Presiden lalu menandatangani surat presiden (surpres) revisi UU tersebut pada tanggal 11 September 2019 meski punya waktu 60 hari untuk mempertimbangkannya.
Baleg DPR lalu melakukan rapat dengan Menkumham Yasonna H. Laoly, Kamis (12/9) malam. Selanjutnya, pembahasan akan dilanjutkan di panitia kerja (panja) dengan menegaskan tidak memerlukan masukan masyarakat maupun KPK dalam pembahasan RUU KPK tersebut.
Padahal, setidaknya ada 11 poin pembahasan yang dinilai Ketua KPK Agus Rahardjo dapat melemahkan pemberantasan korupsi oleh KPK, sedangkan Presiden RI Jokowi yang diharapkan dapat mencegah pelemahan itu terjadi malah tetap bersikeras melanjutkan pembahasan revisi UU KPK tersebut.
Hal ini mendorong tiga pimpinan KPK, yaitu Agus Rahardjo, Laode M. Syarif, dan Saut Situmorang menyerahkan mandat kepada Presiden, Jumat (13/9).
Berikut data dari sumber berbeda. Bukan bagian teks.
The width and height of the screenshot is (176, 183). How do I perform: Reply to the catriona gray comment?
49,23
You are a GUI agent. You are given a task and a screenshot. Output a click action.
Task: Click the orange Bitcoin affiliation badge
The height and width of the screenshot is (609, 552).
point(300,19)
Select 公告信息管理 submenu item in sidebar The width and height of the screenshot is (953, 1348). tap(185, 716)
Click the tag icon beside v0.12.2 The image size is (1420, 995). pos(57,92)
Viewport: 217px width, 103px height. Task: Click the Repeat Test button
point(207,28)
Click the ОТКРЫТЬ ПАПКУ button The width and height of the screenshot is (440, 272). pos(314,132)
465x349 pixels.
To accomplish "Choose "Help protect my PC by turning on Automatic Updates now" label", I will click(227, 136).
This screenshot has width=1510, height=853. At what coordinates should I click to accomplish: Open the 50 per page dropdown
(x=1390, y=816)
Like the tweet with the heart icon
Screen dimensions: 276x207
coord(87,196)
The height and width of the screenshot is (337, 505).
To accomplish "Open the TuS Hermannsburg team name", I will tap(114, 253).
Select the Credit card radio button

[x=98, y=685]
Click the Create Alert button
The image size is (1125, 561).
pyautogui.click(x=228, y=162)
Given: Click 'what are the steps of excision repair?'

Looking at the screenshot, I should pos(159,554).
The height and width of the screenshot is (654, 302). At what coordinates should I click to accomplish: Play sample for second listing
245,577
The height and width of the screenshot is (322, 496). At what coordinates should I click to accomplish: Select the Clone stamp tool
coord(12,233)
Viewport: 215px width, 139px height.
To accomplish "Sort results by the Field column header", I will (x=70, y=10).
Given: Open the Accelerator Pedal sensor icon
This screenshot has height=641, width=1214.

Namun, Presiden mengatakan bahwa KPK sebagai lembaga negara seharusnya bijak dalam bernegara karena tidak ada istilah “mengembalikan mandat”.
Selain kecepatan pembahasan revisi UU KPK tersebut, persoalan lain adalah KPK mengaku tidak pernah dilibatkan dalam pembahasan sehingga tidak mengetahui sama sekali isi revisi UU tersebut selain yang beredar di media massa.
Juru Bicara KPK Febri Diansyah mengatakan bahwa KPK telah mengantarkan surat ke DPR, Senin (16/9) siang, yang meminta penundaan pengesahan revisi UU KPK tersebut. KPK juga meminta draf RUU dan DIM (daftar isian masalah) secara resmi agar dapat dipelajari lebih lanjut.